• Exercise material:
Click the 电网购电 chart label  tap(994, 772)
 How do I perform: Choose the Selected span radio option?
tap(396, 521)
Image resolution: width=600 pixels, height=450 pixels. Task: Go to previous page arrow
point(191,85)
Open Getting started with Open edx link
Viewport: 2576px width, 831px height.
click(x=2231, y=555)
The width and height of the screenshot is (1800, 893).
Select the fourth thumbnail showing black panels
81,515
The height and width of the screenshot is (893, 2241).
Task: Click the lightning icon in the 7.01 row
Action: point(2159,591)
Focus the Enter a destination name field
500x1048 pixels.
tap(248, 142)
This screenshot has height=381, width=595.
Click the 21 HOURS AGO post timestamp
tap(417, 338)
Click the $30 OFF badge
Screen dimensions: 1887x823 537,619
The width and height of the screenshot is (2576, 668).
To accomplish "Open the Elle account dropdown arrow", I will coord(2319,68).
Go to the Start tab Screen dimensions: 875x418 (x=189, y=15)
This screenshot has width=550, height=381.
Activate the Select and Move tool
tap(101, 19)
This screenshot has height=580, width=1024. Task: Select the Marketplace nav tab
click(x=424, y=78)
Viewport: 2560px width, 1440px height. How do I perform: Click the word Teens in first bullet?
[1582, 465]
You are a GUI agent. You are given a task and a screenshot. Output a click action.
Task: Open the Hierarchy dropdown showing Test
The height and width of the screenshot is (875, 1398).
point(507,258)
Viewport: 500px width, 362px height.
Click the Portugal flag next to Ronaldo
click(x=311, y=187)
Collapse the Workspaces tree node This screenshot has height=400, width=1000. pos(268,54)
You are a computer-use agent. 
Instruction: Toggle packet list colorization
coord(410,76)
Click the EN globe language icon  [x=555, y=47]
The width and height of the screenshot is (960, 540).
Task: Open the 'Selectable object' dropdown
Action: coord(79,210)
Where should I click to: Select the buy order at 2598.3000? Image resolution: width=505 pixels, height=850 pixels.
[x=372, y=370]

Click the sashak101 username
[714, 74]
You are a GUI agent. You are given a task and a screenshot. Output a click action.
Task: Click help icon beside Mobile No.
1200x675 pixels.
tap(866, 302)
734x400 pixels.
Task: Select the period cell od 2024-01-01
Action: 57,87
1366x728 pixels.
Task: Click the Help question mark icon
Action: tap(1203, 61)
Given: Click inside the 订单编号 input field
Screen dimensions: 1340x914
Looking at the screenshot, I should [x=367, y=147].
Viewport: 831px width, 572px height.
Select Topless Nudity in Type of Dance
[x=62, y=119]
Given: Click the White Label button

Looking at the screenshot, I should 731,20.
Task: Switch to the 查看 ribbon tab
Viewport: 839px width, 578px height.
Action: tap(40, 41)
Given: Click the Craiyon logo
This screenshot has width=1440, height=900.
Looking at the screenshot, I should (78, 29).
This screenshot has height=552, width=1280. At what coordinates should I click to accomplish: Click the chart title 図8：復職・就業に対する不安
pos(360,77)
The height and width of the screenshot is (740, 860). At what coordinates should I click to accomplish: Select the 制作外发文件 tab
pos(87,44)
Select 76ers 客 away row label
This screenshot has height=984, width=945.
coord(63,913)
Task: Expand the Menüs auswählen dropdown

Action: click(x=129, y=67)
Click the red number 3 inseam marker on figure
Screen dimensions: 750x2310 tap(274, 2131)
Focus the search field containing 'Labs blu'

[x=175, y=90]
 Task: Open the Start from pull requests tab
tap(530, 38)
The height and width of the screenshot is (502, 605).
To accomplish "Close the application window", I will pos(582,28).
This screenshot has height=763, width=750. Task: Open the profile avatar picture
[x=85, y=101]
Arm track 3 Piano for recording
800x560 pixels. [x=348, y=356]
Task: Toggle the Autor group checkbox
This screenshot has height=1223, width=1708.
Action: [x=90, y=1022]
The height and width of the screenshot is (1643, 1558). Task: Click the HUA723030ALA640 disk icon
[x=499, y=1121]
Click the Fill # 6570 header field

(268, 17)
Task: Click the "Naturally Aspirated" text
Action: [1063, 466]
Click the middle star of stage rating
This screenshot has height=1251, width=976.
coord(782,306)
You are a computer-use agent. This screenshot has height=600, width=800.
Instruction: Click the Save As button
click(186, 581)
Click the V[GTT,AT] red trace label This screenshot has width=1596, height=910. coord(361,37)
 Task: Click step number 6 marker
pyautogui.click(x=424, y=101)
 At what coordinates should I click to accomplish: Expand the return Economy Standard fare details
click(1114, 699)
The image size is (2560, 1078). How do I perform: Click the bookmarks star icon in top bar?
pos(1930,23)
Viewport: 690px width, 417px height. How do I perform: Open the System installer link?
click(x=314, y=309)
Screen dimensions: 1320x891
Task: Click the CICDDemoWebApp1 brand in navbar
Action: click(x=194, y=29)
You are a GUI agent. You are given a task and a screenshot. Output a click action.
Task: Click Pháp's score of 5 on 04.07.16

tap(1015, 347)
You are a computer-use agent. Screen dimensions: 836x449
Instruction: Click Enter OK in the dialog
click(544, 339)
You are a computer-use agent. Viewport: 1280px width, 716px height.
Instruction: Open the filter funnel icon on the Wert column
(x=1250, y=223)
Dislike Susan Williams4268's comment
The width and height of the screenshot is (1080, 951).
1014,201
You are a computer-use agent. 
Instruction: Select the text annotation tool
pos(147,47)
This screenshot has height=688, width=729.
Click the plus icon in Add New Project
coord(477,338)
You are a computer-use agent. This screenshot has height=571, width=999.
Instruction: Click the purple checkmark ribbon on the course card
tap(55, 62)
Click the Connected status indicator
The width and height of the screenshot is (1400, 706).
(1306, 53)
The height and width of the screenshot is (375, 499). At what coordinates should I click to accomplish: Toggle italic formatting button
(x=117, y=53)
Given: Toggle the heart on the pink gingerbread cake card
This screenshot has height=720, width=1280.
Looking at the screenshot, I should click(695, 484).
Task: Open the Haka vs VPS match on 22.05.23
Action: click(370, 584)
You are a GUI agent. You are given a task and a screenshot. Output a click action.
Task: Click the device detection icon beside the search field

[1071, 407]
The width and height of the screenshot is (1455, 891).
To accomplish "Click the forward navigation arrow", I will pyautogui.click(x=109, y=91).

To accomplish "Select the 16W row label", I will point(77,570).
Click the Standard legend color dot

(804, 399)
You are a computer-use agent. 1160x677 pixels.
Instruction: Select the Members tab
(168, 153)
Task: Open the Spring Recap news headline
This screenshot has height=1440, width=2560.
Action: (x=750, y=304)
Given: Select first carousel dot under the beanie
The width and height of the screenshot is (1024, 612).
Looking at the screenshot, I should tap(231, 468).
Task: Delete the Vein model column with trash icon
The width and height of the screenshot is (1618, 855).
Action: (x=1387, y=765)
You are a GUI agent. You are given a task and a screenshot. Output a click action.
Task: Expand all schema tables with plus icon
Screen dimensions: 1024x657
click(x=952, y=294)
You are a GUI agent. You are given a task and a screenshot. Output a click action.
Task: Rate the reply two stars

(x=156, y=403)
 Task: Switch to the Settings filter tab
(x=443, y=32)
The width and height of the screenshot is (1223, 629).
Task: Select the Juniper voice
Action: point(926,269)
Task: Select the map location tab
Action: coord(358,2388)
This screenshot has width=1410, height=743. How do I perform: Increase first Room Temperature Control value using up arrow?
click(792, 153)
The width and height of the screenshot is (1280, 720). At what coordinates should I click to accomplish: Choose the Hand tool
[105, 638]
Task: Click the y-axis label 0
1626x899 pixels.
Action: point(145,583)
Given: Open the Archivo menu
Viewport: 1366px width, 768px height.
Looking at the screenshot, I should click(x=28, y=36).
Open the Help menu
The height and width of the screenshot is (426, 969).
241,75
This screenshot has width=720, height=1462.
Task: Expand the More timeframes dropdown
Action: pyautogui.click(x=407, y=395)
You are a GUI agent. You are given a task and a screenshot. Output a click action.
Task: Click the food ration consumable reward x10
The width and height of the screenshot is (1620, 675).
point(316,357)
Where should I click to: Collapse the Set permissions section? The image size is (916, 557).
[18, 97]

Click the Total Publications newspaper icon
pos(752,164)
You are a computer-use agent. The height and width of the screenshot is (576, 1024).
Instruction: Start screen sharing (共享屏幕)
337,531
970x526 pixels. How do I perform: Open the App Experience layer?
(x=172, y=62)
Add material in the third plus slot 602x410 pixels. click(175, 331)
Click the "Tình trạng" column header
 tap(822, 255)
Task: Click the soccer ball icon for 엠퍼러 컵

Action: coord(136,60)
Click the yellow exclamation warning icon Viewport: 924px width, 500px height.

• Problem statement: Go through the entries above, and wherever a line holds the word "computer", copy that line.

• Written answer:
You are a computer-use agent. 
You are a computer-use agent. This screenshot has height=600, width=800.
You are a computer-use agent. Screen dimensions: 836x449
You are a computer-use agent. Viewport: 1280px width, 716px height.
You are a computer-use agent. 
You are a computer-use agent. This screenshot has height=571, width=999.
You are a computer-use agent. 1160x677 pixels.
You are a computer-use agent. The height and width of the screenshot is (576, 1024).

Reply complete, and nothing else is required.